Quatre réalisations de l’association, quatre pierres blanches à suivre en Pays d’Auge. Elles vous racontent la parfaite alliance entre les plantes et les humains. Voyageurs qui passez, ne pressez pas trop le pas. Laissez les plantes vous raconter les hommes.

Le Jardin des simples de Crèvecoeur

Franchissez la porterie du temps passé du château de Crèvecoeur. Découvrez le jardin des simples si modeste qu’il se cache entre la chapelle et les douves. Mais ne vous y trompez pas, il recèle bien des secrets pour soigner bêtes et 'bon’ gens'...à moins que Dieu ne le veuille point. En six jardinets, faites connaissance avec les plantes qui soignent les animaux, les femmes, les petits maux, les fièvres. Mais aussi le sedum et les autres plantes utilisées pour guérir ou apaiser les blessures des soldats. A quoi pouvait bien servir le ‘houx fragon’ ? Il est, avec la menthe, le buis, une plante utilisée pour l’hygiène au Moyen Age.

Le Jardin des Dominicaines

À Pont L’Evêque, le couvent des Dominicaines abrite un jardin qui pourrait ressembler à celui qui fournissait à la mère Joseph les remèdes pour soigner ses contemporains en 1704. Le jardin est construit autour d’un corps humain imaginaire et schématique dont les emplacements figurent autant de parties du corps. Les plantes sont regroupées en fonction des maux qu’elles guérissent. Ce jardin a été imaginé après l’étude de deux manuscrits anciens : ‘Le registre mortuaire tenu par les Dominicaines de Pont-l’Evêque entre 1645 et 1792’ et ‘Le manuel des dames de charité’ édité en 1752.

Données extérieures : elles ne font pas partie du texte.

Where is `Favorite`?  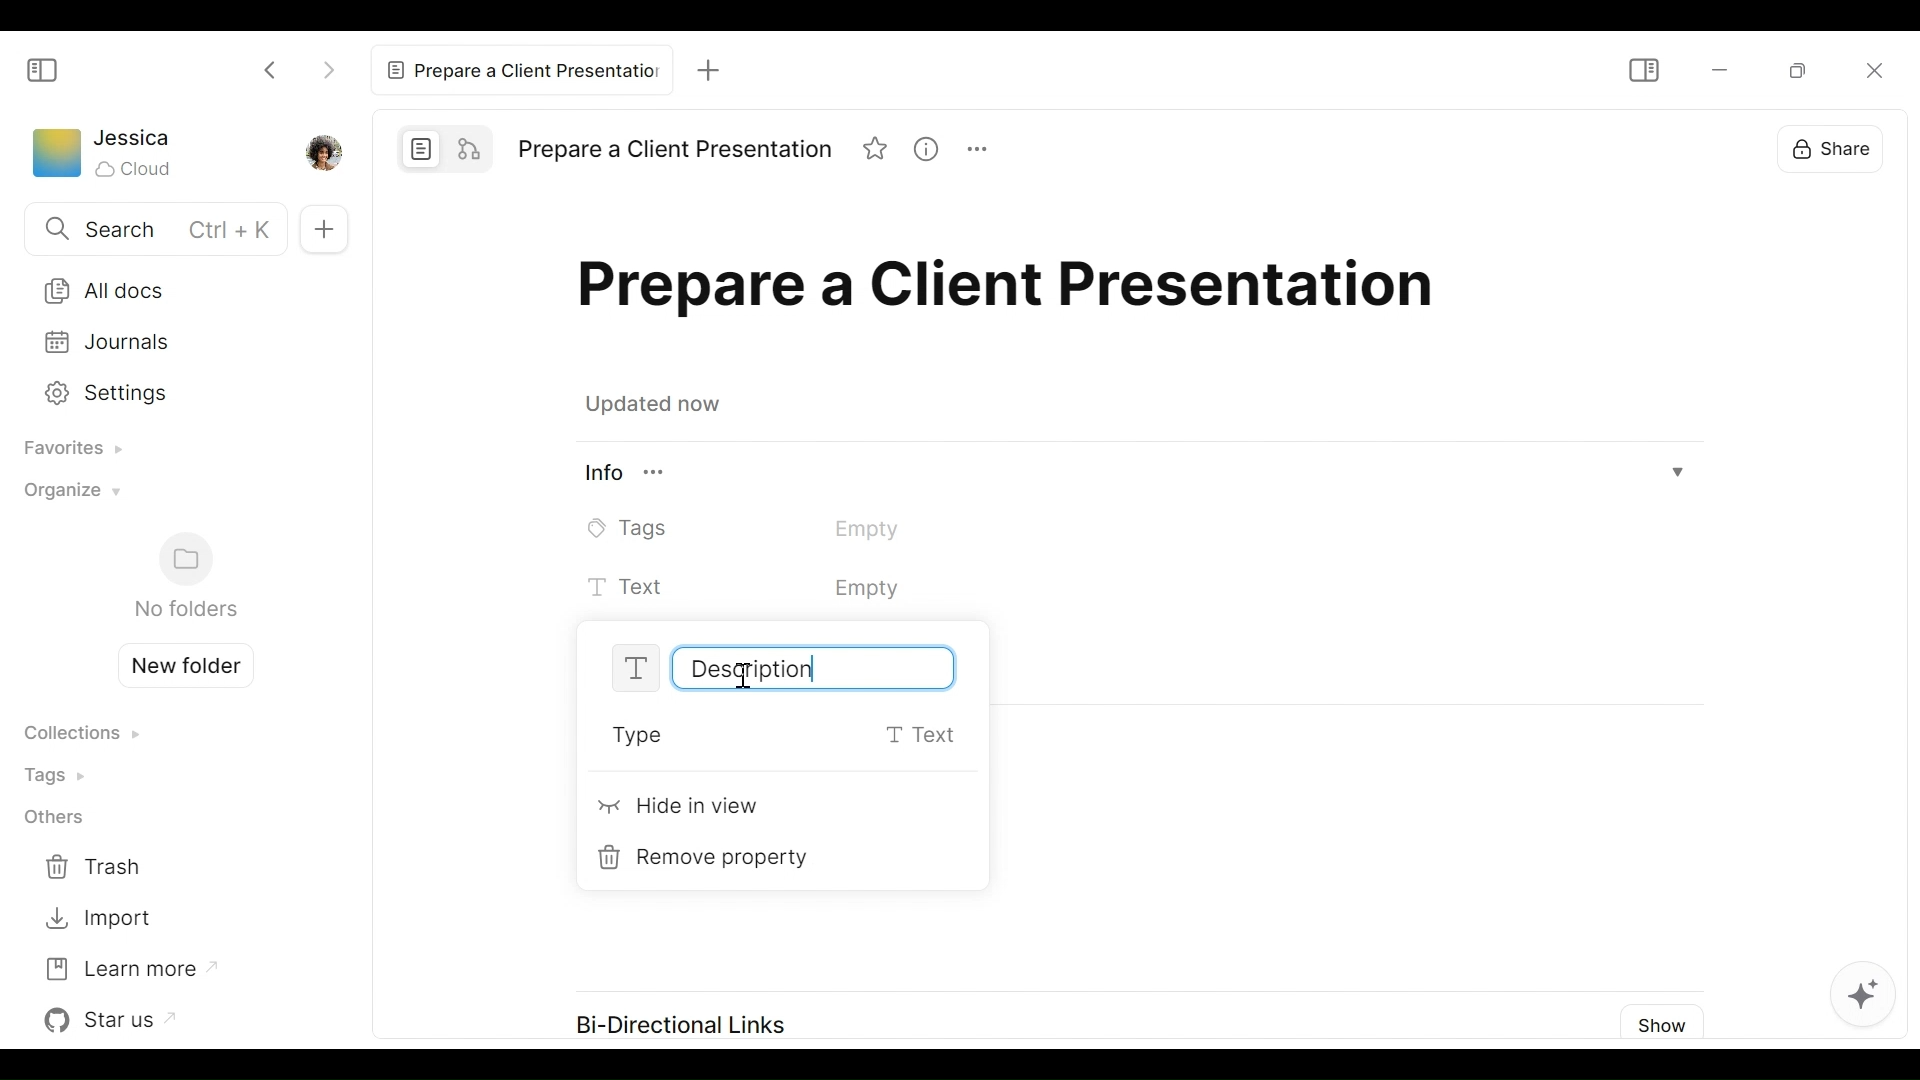 Favorite is located at coordinates (877, 151).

Le Jardin Conservatoire des fleurs et légumes

Poursuivez votre route jusqu’à Saint-Pierre-sur-Dives. Au jardin conservatoire vous rencontrerez vos arrières-grands-mères Valentine, Gabrielle ou Louise. Elles vous feront partager leurs savoirs pour préparer et conserver les plantes de leur jardin. Au gré d’un parcours libre ou guidé, retrouvez les gestes des femmes pour soigner les bêtes, préparer les repas ou les fleurs pour l’église. Elles vous présentent les plantes cultivées autour du lavoir et celles qui soignent les gens. En tout, plus de 450 variétés de fleurs et légumes cultivés en pays d’Auge mais oubliés pour certaines. Leur conservation dépend de leur retour dans les jardins augerons.

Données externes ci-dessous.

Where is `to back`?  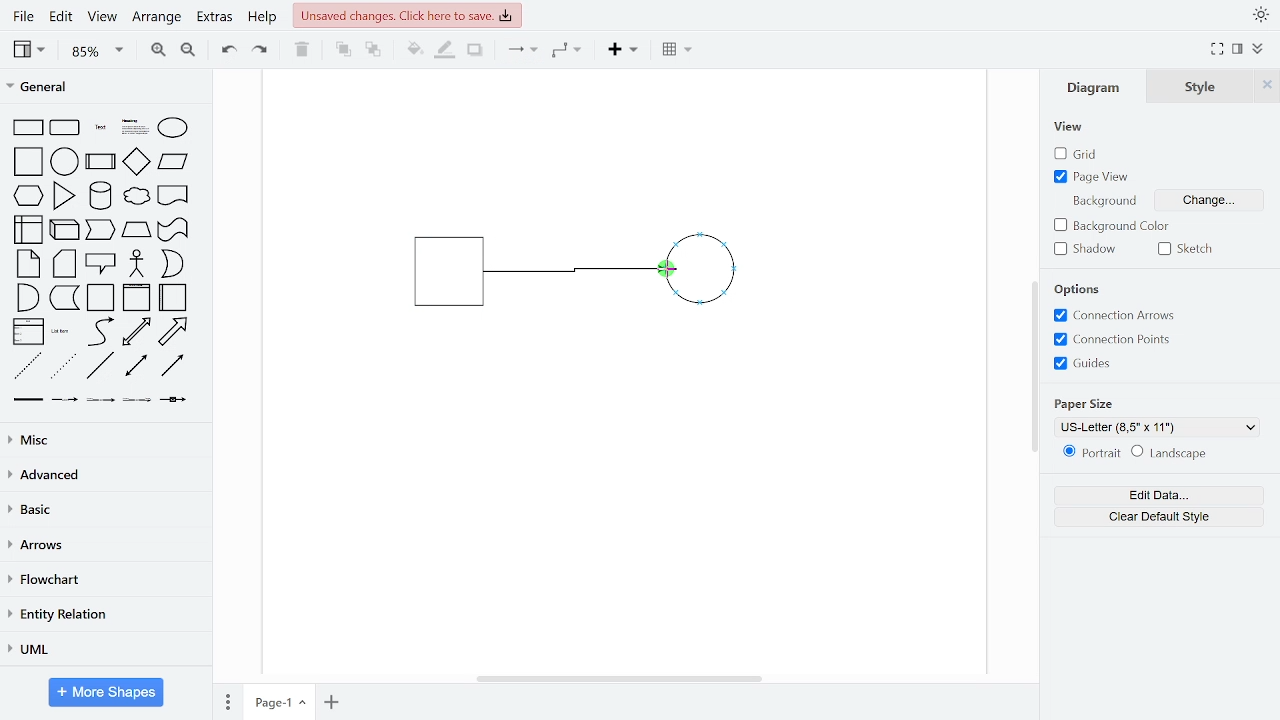 to back is located at coordinates (374, 51).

Jardin de Saint-Germain-de-Livet

Le Jardin de l'Abbé Marie

Dans l’ancien cimetière de Saint-Germain-de-Livet, cheminez paisiblement parmi les pierres tombales. Découvrez les fleurs et les feuilles utilisées lors des cérémonies religieuses du début du XXe siècle. Le fleurissement des cérémonies à cette époque a été d’une incomparable richesse. Certaines traditions sont même nées au cours de ce siècle ou y ont trouvé une renaissance. Après la communion, quand la procession quitte l'église, les jeunes filles vêtues de la ‘robe’ et du voile, portent dans leurs mains un cierge et un ‘lys des campagnes’, le pancrais. Le 15 Août se déroulait la ‘fête des filles’ de la paroisse. Ce jour-là, l'église est décorée de bouquets de dahlias. Au cours de la messe, les jeunes filles offrent le pain bénit à ceux qui ont donné à la quête. Le pain béni est piqué d'une rose : rouge pour un homme, rose pour une femme.